While Galton was working in England the German zoologist August Weismann was elaborating the complicated
theory of heredity which eventually appeared in his work on The Germplasm (1885), a book which will be remembered for one notable contribution to the subject. Until the publication of Weismann's work it had been generally accepted that the modifications brought about in the individual during its lifetime, through the varying conditions of nutrition and environment, could be transmitted to the offspring. In this biologists were but following Darwin, who held that the changes in the parent resulting from increased use or disuse of any part or organ were passed on to the children. Weismann's theory involved the conception of a sharp cleavage between the general body tissues or somatoplasm and the reproductive glands or germplasm. The individual was merely a carrier for the essential germplasm whose properties had been determined long before he was capable of leading a separate existence. As this conception ran counter to the possibility of the inheritance of "acquired characters," Weismann challenged the evidence upon which it rested and showed that it broke down wherever it was critically examined. By thus compelling biologists to revise their ideas as to the inherited effects of use and disuse, Weismann rendered a valuable service to the study of genetics and did much to clear the way for subsequent research.
A further important step was taken in 1895, when Bateson once more drew attention to the problem of the origin
of species, and questioned whether the accepted ideas of variation and heredity were after all in consonance with the facts.
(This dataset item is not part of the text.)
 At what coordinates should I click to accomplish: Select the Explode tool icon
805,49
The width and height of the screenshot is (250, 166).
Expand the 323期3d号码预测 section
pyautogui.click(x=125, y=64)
Speaking generally, species do not grade gradually from one to the other, but the differences between them are sharp and specific. Whence comes this prevalence of discontinuity if the process by which they have arisen is one of accumulation of minute and almost imperceptible differences? Why are not intermediates of all sorts more abundantly produced in nature than is actually known to be the case? Bateson saw that if we are ever to answer this question we must have more definite knowledge of the nature of variation and of the nature of the hereditary process by which these variations are transmitted. And the best way to obtain that knowledge was to let the dead alone and to return to the study of the living. It was true that the past record of experimental breeding had been mainly one of disappointment. It was true also that there was no tangible clue by which experiments might be directed in the present. Nevertheless in this kind of work alone there seemed any promise of ultimate success.
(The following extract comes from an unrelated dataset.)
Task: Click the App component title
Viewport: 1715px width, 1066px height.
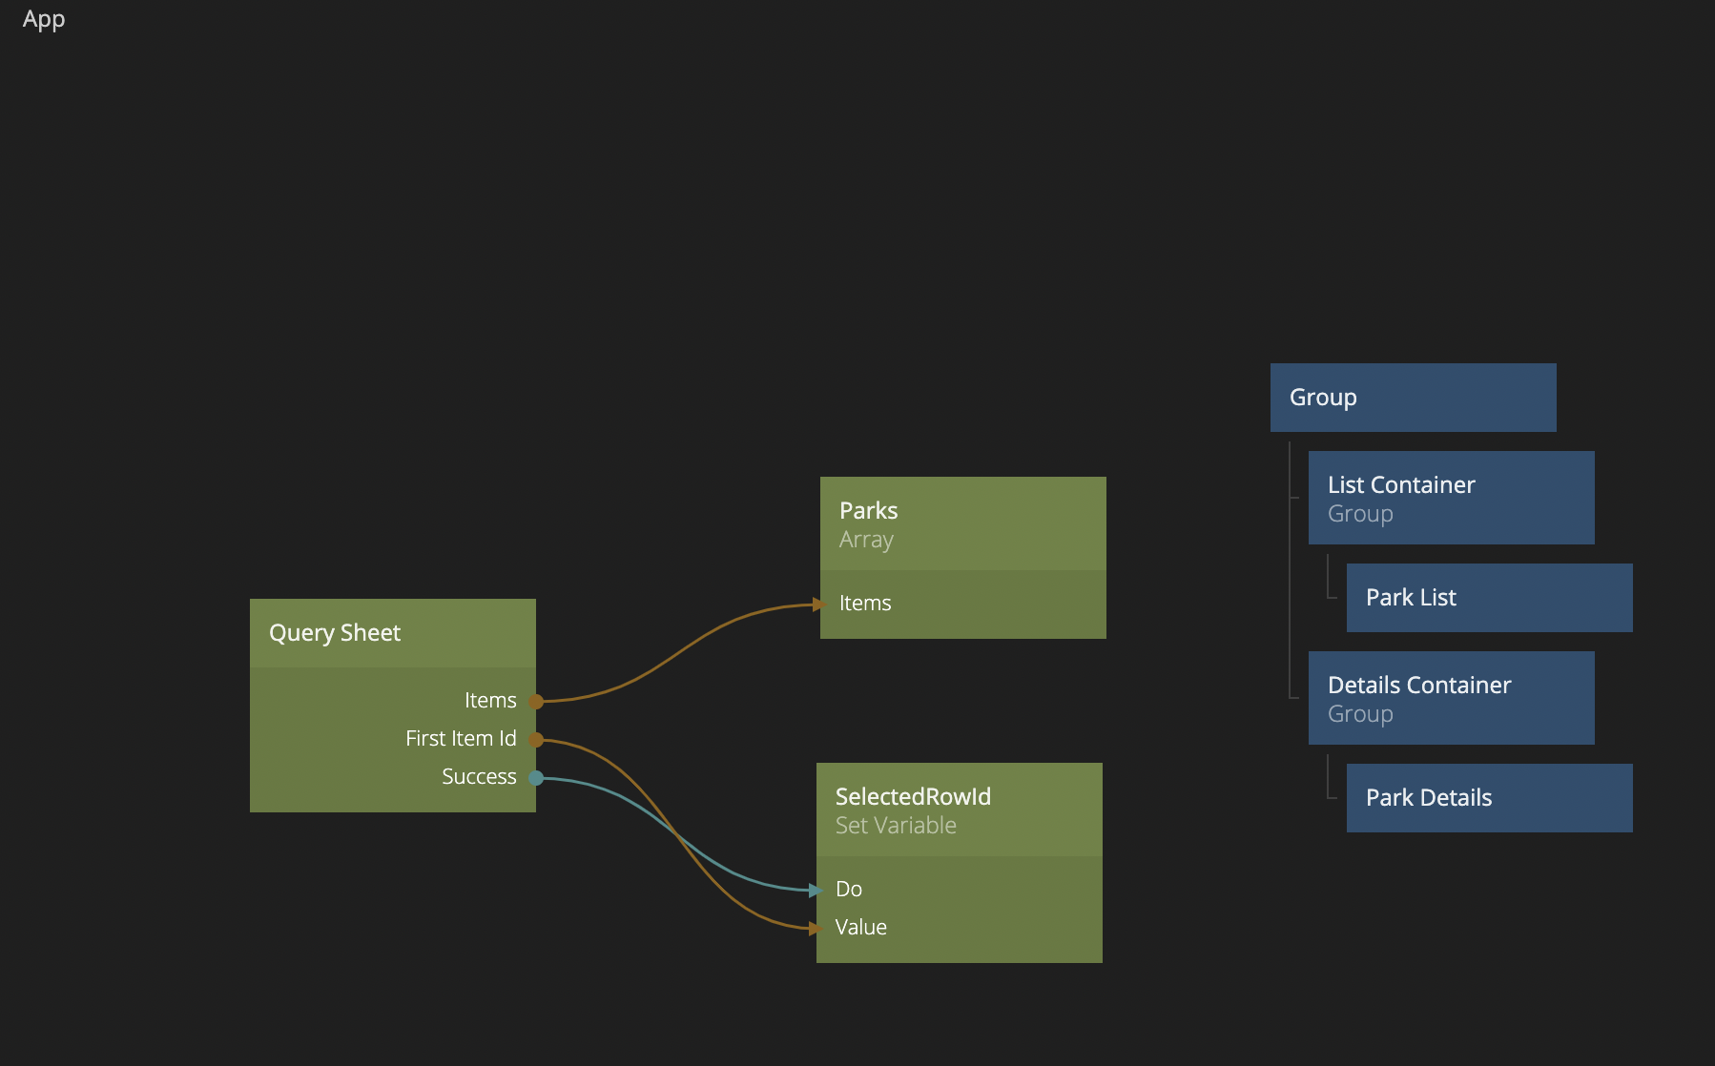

A few years later appeared the first volume of de Vries' remarkable book on The Mutation Theory. From a prolonged study of the evening primrose (Oenothera) de Vries concluded that new varieties suddenly arose from older ones by sudden sharp steps or mutations, and not by any process involving the gradual accumulation of minute
differences. The number of striking cases from among widely different plants which he was able to bring forward went far to convincing biologists that discontinuity in variation was a more widespread phenomenon than had hitherto been suspected, and not a few began to question whether the account of the mode of evolution so generally accepted for forty years was after all the true account. Such in brief was the outlook in the central problem of biology at the time of the rediscovery of Mendel's work.